## EXTRACT

Segment Open

American classical composer

Francis Judd Cooke (December 28, 1910 – May 18, 1995) was an American composer, organist, cellist, pianist, conductor, choir director, and professor.

==Life==
Cooke was born December 28, 1910, in Honolulu, Hawaii, to a family of New England missionaries turned cattle ranchers. He was the great grandson of Gerrit P. Judd, the first doctor to reside in Hawaii, and grandson of Albert Francis Judd, Chief Justice of the Supreme Court of Hawaii. His mother was Sophie Boyd Judd, and father was George Paul Cooke, grandson of Amos Starr Cooke and Juliette Montague Cooke, founders of the Royal School of Hawaii.

Segment Closed

## DATASET CONTENT
Segment Open

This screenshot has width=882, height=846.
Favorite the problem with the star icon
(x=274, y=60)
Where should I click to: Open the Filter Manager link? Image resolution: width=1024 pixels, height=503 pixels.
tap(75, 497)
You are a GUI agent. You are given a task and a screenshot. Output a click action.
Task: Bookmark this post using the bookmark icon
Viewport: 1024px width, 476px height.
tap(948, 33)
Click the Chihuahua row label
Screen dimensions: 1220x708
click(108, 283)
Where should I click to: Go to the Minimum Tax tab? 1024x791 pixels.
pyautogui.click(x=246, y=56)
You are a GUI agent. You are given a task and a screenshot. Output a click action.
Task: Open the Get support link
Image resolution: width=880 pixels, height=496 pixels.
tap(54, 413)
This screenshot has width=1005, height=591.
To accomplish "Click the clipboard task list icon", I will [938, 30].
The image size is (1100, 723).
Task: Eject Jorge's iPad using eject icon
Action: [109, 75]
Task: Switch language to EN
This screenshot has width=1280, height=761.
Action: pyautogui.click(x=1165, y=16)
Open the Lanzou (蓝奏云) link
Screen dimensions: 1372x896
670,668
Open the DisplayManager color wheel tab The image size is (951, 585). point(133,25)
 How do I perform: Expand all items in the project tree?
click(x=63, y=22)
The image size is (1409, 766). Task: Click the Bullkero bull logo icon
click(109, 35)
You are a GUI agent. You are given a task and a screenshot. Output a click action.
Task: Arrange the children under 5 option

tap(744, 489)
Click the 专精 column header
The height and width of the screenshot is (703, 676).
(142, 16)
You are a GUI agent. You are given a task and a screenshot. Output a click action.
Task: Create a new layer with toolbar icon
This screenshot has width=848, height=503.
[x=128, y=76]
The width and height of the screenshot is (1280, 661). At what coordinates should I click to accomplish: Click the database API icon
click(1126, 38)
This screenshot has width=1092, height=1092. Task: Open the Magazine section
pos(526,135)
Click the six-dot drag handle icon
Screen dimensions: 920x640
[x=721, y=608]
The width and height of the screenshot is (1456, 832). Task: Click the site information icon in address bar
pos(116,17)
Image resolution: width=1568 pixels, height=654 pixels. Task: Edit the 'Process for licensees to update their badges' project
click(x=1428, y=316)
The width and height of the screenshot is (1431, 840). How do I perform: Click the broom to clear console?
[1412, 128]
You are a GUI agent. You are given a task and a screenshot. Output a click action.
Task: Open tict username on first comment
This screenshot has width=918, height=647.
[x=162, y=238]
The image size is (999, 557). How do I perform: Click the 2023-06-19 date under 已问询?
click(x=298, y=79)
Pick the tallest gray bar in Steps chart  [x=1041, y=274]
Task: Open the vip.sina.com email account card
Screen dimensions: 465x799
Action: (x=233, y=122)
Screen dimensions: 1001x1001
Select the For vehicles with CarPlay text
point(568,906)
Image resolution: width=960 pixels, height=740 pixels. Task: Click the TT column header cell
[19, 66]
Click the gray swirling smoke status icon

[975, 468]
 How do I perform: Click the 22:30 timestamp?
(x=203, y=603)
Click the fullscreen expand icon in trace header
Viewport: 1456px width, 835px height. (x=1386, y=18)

Segment Closed

## WORK TASK 1
According to the Francis Judd Cooke text, who was Cooke's mother?
## WORK TASK 2
Repeat word for word the passage of the Cooke text between "American classical composer" and "director, and professor.", inclusive.
The listing is not needed for this work.

## TASK RESULT 1
Sophie Boyd Judd

## TASK RESULT 2
American classical composer

Francis Judd Cooke (December 28, 1910 – May 18, 1995) was an American composer, organist, cellist, pianist, conductor, choir director, and professor.